Datta demolished the prevailing theory that Dyer was suffering from arteriosclerosis. In the chapter ‘Why Did Dyer Shoot?’ he maintained that Dyer was sure of what he was doing and aware of the impending unmitigated brutality. Datta dismissed another viewpoint that Dyer had acted in self-defence, fearing that the crowd was going to rush at him.
Through his discovery of the Vols VI and VII of the Hunter Committee evidence, he examined Dyer’s calculating mind and his use of the principle of maximum force because he fired while the crowd was dispersing. This was intended to produce a moral effect on the people in Punjab. Datta also contested the nationalist and imperial calculations of the numbers killed.

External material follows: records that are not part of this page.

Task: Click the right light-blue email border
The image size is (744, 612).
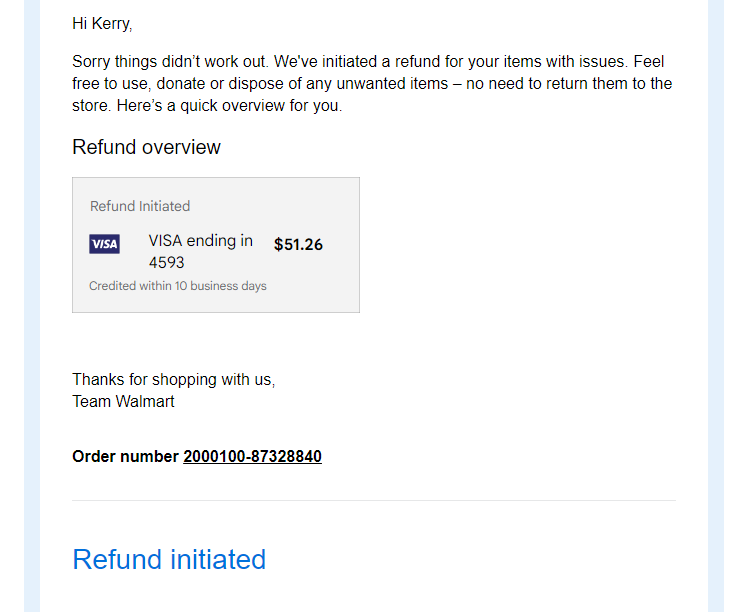Action: click(716, 306)
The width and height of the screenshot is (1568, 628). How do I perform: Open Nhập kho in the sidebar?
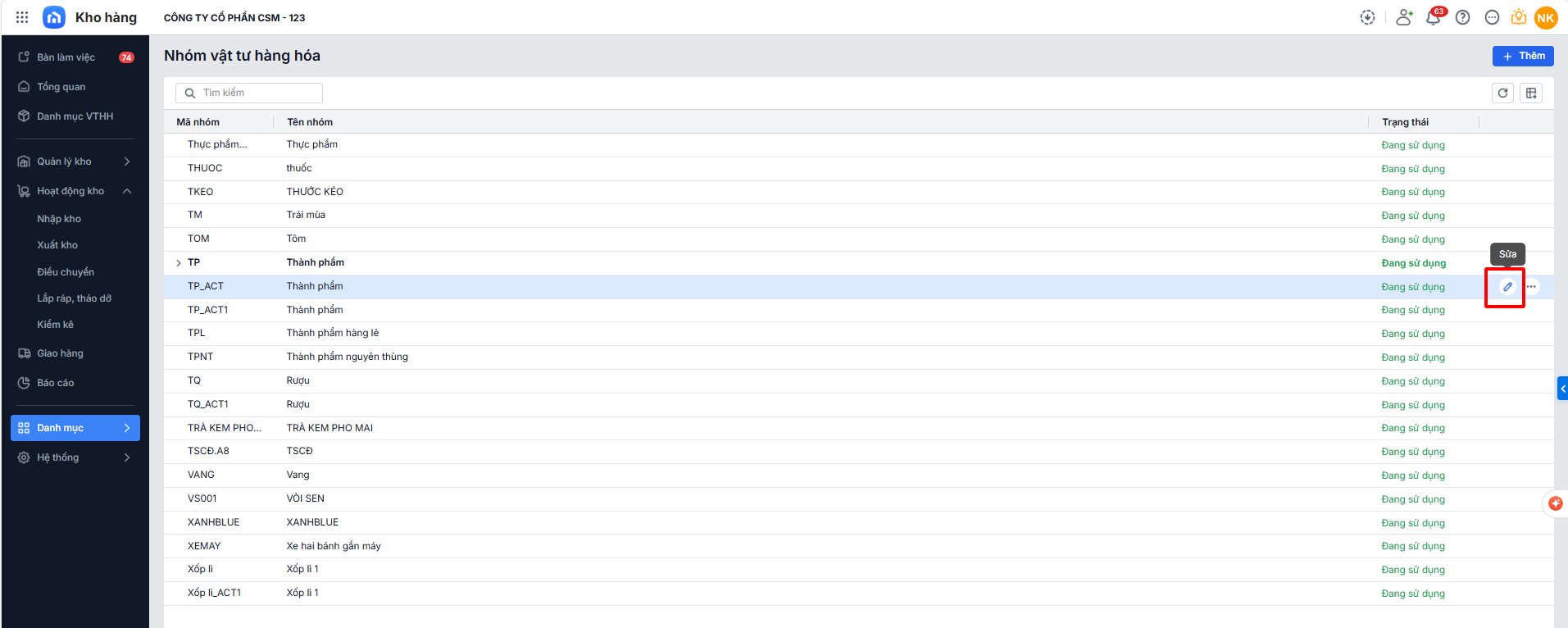[59, 219]
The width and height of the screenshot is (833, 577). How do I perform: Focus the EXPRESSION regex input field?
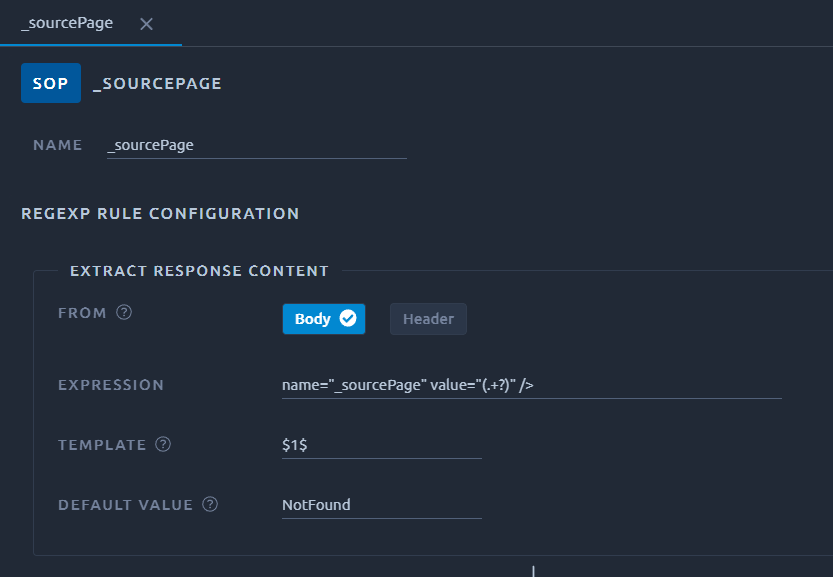(531, 385)
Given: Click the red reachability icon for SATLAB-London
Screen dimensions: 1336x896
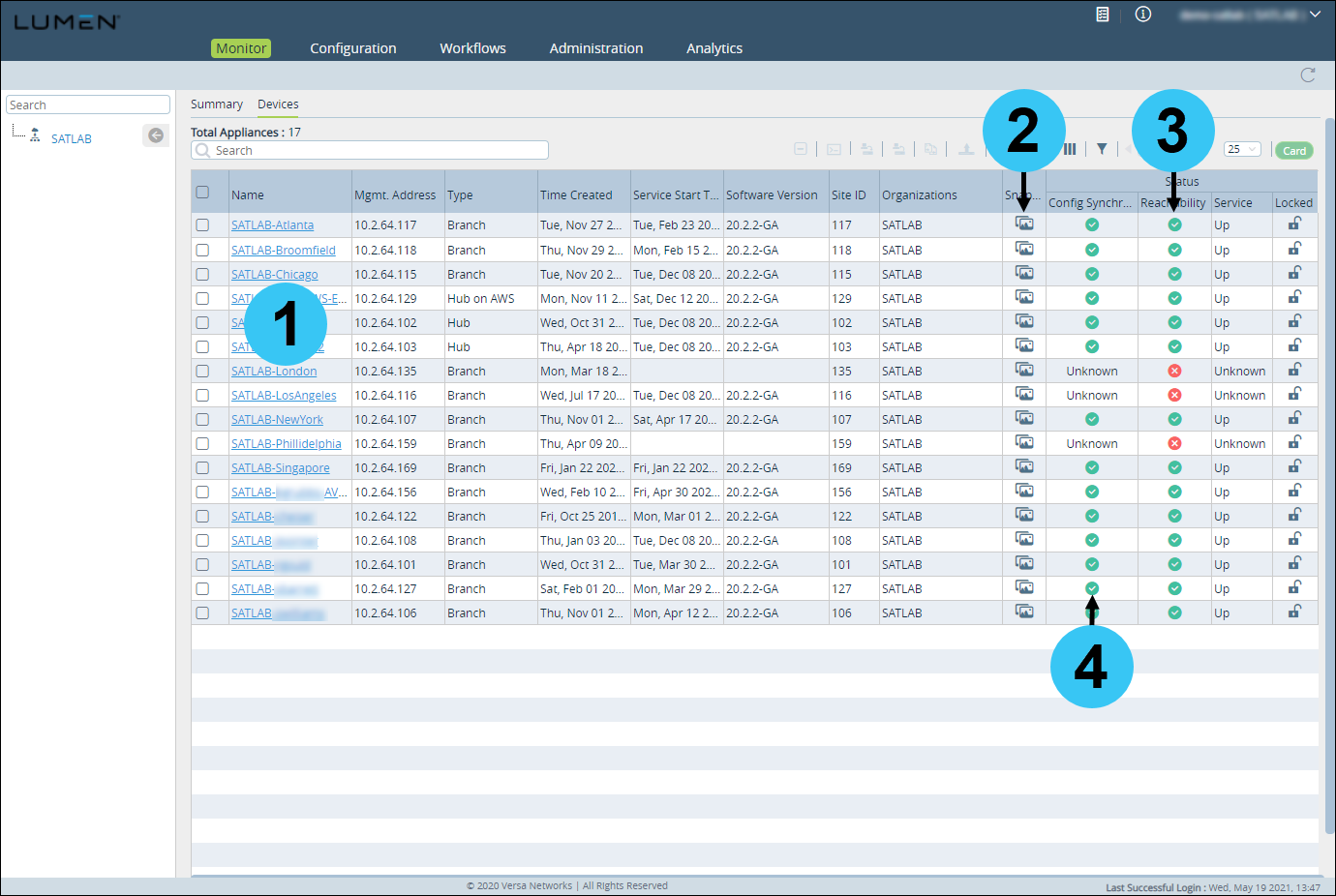Looking at the screenshot, I should coord(1174,371).
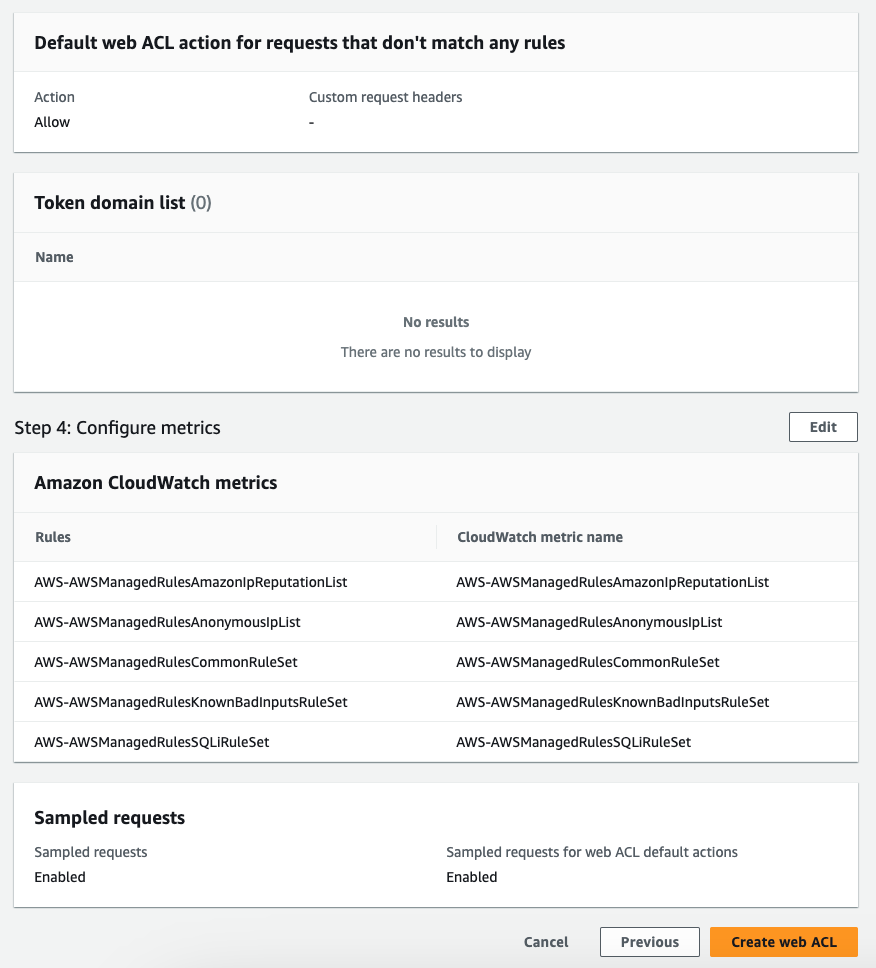Click the default actions sampled requests Enabled value

tap(472, 877)
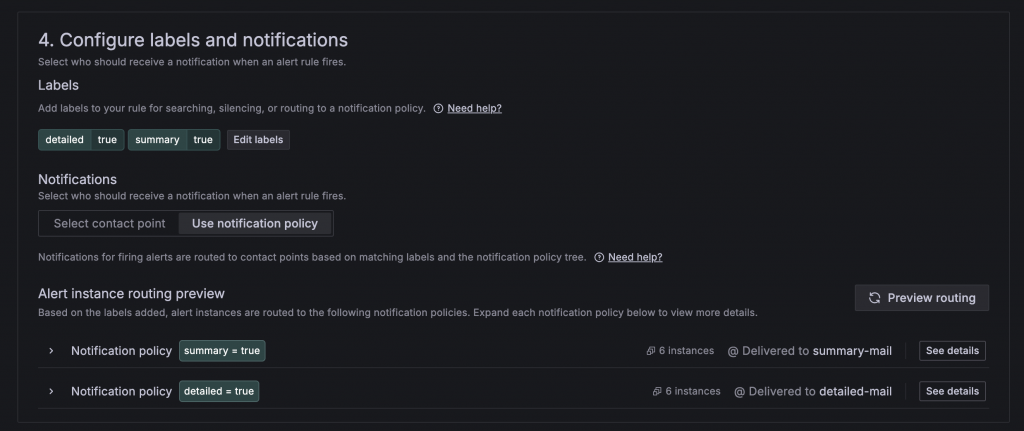Screen dimensions: 1024x431
Task: Click the detailed true label tag
Action: click(x=80, y=140)
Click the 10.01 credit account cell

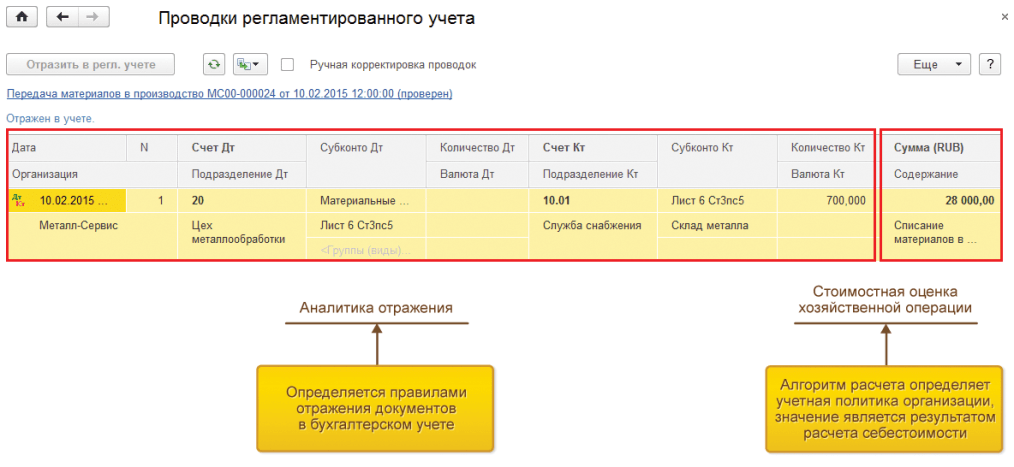[557, 200]
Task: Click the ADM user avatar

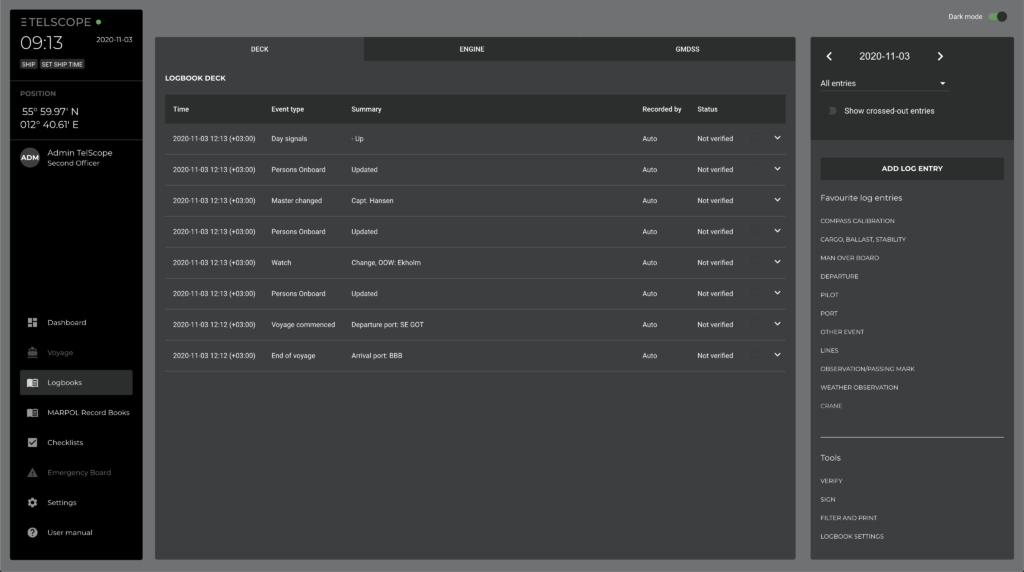Action: (31, 158)
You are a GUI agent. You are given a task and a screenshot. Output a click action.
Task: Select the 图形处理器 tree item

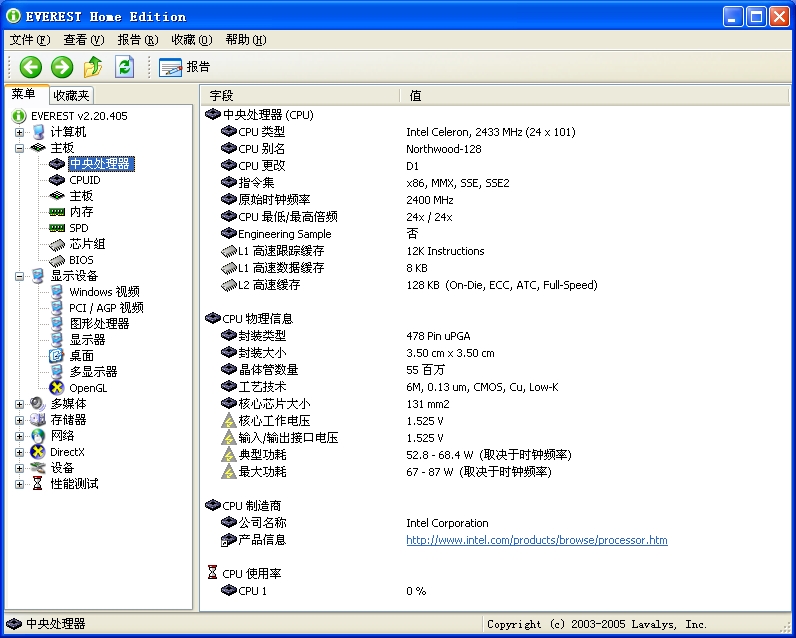98,324
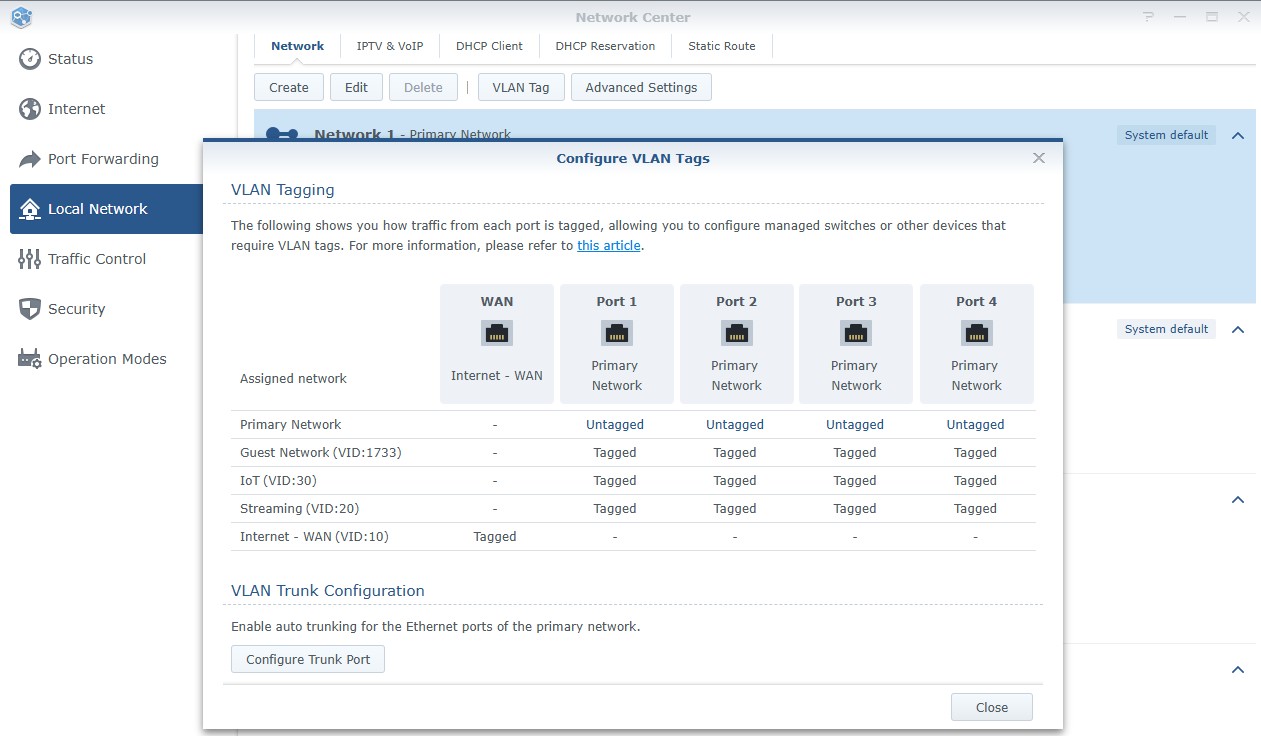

Moreover, unpeeling the layers of the massacre, his critical research established, via archival sources and eyewitness accounts, that Jallianwala Bagh was a ‘conspiracy’, where the British and a local Congress member Hansraj, as an agent provocateur, played a major part.
How did Jallianwala Bagh impact Mahatma Gandhi, Congress and the national movement?
Jallianwala Bagh changed the idiom of Indian nationalism, writes Datta. Gandhi, despite his absence from Punjab, assumed centre stage after that. Jawaharlal Nehru became Gandhi’s trusted lieutenant, and thus began the longest political partnership of modern India. Gandhi saw the tremendous potential of the non-violent Amritsar crowd for his subsequent movements. His astute leadership brought the event into the grand saga of Indian nationalism and shaped the contours of the anti-colonial struggle. Congress entered a different political phase of mass nationalism. Another major impact, hitherto ignored, is that Bhagat Singh and Udham Singh were products of the massacre. Their revolutionary movement grew in the light of the Amritsar atrocity.
You visited Amritsar and Jallianwala Bagh in April 2019, 100 years after the carnage. You also met families who had lost their dear ones. How do they view and remember the event?
Amritsar hasn’t recovered. People feel excluded from the mainstream history of Jallianwala Bagh and distance themselves from national commemorations. The violence at Khoo Korian, where Dyer promulgated his ‘crawling order’ on April 19, remains the most powerful living memory and is conflated with the black Baisakhi of April 13. The Gandhi-inspired Congress narrative is missing in their intergenerational stories of trauma that they shared with me. They regret that Punjab’s leaders were sidelined, and Saifuddin Kitchlew, their local hero, was let down by the country.
What is the relevance of Jallianwala Bagh in India’s politics today?
Jallianwala Bagh is memorialised as a blackspot in independent India’s established history. Political parties represent the carnage as a national event of supreme martyrdom. There’s little recognition that April 13, 1919, was the most painful chapter in pre-Partition Punjab. The voices of the real victims, Hindus, Muslims, Sikhs, are silenced. Vote bank politics and peoples’ resistance movements continue to appropriate ‘Jallianwala Bagh’ as a potent symbol in present-day Indian politics.
Views expressed above are the author’s own.